EXERCISE PROMPT:
The job is to find each line in the entries holding the string "agent" and copy that line.

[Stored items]

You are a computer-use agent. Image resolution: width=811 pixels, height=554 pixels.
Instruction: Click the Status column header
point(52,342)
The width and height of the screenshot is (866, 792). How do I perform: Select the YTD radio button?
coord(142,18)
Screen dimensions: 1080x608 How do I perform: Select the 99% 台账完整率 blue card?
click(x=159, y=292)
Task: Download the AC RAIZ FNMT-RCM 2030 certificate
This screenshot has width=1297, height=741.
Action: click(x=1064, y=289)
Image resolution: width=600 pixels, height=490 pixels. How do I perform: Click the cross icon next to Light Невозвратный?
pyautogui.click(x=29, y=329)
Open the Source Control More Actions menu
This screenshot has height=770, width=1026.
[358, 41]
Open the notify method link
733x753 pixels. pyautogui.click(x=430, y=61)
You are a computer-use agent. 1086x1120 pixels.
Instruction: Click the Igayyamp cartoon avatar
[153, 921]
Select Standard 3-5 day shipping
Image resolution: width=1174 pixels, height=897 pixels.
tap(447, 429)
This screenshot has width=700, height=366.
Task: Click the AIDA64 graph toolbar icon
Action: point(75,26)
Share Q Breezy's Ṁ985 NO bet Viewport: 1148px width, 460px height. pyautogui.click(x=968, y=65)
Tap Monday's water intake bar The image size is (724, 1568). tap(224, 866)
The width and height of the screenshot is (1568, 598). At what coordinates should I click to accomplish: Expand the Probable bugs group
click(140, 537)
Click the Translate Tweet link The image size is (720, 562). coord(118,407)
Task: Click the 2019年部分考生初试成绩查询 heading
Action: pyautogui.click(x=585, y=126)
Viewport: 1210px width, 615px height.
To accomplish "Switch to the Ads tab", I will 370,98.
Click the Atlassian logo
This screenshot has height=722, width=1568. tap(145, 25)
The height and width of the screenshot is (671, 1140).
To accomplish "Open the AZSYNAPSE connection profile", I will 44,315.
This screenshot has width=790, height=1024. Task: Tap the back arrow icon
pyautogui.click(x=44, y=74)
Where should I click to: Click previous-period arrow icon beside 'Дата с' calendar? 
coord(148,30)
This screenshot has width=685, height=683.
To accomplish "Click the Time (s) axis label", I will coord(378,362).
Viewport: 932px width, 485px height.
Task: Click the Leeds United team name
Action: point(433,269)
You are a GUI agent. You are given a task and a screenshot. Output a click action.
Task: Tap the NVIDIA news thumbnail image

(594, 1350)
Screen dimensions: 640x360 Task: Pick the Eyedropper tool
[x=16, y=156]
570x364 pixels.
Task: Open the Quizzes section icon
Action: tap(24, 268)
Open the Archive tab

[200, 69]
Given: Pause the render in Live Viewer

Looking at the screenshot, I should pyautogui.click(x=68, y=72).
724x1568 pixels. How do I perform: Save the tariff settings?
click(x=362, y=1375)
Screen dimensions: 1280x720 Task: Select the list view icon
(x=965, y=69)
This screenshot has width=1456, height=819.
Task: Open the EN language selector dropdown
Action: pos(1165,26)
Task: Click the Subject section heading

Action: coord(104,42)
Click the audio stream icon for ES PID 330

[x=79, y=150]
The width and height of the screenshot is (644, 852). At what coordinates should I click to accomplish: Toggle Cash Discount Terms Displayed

SOLVED PROBLEM:
You are a computer-use agent. Image resolution: width=811 pixels, height=554 pixels.
You are a computer-use agent. 1086x1120 pixels.
You are a GUI agent. You are given a task and a screenshot. Output a click action.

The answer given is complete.